Next, we tested the specificity of the three detection systems containing L1, FL2 and F1 with nucleic acids from seven pathogenic microbes—monkeypox virus (mpox), severe acute respiratory syndrome coronavirus 2 (SARS-CoV-2), E. coli, Pseudomonas aeruginosa, Pseudomonas putida, Shewanella putrefaciens, and Helicobacter pylori. All assays returned negative results, confirming that CRISPR-Dx system using these crRNA mutants maintained high specificity (Fig. 5g–i).
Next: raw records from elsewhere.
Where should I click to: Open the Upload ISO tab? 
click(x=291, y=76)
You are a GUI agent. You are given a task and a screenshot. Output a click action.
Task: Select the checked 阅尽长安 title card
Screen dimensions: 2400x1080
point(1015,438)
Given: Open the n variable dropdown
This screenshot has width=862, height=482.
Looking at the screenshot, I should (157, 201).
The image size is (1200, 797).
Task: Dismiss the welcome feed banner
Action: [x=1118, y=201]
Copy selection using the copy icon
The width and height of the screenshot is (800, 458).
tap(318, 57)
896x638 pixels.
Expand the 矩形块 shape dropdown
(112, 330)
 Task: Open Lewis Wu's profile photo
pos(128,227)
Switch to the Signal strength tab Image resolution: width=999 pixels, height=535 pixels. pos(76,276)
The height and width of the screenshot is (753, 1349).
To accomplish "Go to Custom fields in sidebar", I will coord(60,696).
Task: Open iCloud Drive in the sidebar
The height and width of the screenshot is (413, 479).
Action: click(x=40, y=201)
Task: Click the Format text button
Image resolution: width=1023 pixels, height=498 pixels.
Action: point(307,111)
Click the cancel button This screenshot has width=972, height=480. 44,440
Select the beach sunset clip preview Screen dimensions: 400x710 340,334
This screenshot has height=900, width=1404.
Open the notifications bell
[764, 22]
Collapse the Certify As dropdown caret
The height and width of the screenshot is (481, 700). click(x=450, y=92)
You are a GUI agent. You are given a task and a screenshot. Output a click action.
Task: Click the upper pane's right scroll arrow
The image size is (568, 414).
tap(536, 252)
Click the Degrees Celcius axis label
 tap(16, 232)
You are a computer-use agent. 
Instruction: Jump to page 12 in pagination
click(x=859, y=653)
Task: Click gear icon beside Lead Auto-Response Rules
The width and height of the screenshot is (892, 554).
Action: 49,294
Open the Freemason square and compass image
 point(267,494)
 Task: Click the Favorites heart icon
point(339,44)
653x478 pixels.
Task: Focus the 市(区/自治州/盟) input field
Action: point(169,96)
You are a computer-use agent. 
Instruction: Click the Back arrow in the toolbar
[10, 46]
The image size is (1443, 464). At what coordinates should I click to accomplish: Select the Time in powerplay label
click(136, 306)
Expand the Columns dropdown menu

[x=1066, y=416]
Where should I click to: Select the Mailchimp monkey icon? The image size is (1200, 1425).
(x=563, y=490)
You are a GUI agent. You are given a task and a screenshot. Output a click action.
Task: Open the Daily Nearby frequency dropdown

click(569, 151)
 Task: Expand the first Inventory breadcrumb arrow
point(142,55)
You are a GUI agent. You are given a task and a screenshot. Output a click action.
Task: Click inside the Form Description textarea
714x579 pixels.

To achieve semiquantitative detection, we designed an array comprising the three detection systems with different LoDs (L1: 100 aM, FL2: 10 aM, F1: 1 aM). These systems are applied simultaneously to the same sample, with the number of positive results corresponding to the target nucleic acid concentration. A single positive result indicated a concentration between 1–10 aM, two positives signaled 10–100 aM, and all three positives indicated a concentration exceeding 100 aM (Fig. 5j). We named this approach “Semiquantitative One-pot CRISPR-Dx based on Noncanonical crRNAs” (SONAR).
We collected 55 clinical samples of sputum or lung aspirates and tested them using both the validated qPCR method and our SONAR approach44. The qPCR results indicated that 40 of the 55 samples were positive for M. pneumoniae, while 15 were negative (Supplementary Fig. 21). Using the most sensitive detection system containing F1, we performed qualitative testing on all samples. Of the 40 positive samples, 39 were reported as positive by the F1 system, one positive sample was incorrectly reported as negative, and all 15 negative samples were confirmed as negative. This yielded a sensitivity of 97.5% and a specificity of 100% (Fig. 5k-m). We then conducted semiquantitative testing on 10 of the positive samples using the detection array, with results consistent with the qPCR findings (Fig. 5n–q and Supplementary Fig. 21, 22). Of the samples, three had target concentrations of 1–10 aM, three ranged from 10 to 100 aM, and four exceeded 100 aM. These results indicate that SONAR enables rapid and accurate semiquantitative detection of M. pneumoniae.
The unique advantage of the crRNA toolbox lies in its diversity, enabling fine-tuned control over the balance between amplification and cleavage to adjust sensitivity (Fig. 5b). This allows for an exceptionally simple one-pot detection strategy with sensitivity comparable to qPCR without additional modifications, substances, or changes to the target site. The RPA-CRISPR-Dx is inherently a POCT solution that does not require specialized instrumentation, and SONAR takes this simplicity a step further by enabling rapid semiquantitative result reading without the need for processing or calculations. Among existing technologies, SONAR excels in detection time and LoD while offering the distinctive advantage of semi-quantitative results (Table 2). Our approach holds promise for home diagnostics, bedside testing, and use in resource-limited settings.
Discussion
Within the rapidly progressing CRISPR field, there is a growing demand for more precise control over Cas protein activity. As a tool for nucleic acid targeting and cleavage, CRISPR system often operates in conjunction with other processes, such as nucleic acid amplification in diagnostics or homologous recombination in gene editing, while also adapting to diverse in vivo and in vitro conditions12,15,45. These complex scenarios call for a more versatile and customizable set of CRISPR tools. In this study, we demonstrate that crRNA DR sequence mutations can serve as a flexible strategy for regulating Cas12a activity. Given the large size and structural complexity of Cas12a, the ability to modulate its activity through just a few nucleotide substitutions in crRNA highlights an elegant and efficient regulatory mechanism. DR sequence mutants are not only easy to generate but also highly diverse, providing expanded options for fine-tuning Cas12a function. Compared to existing Cas12a crRNA engineering strategies, our method offers a uniquely flexible, cost-effective, and straightforward means of modulating Cas12a activity, broadening its applicability across various contexts (Table 1).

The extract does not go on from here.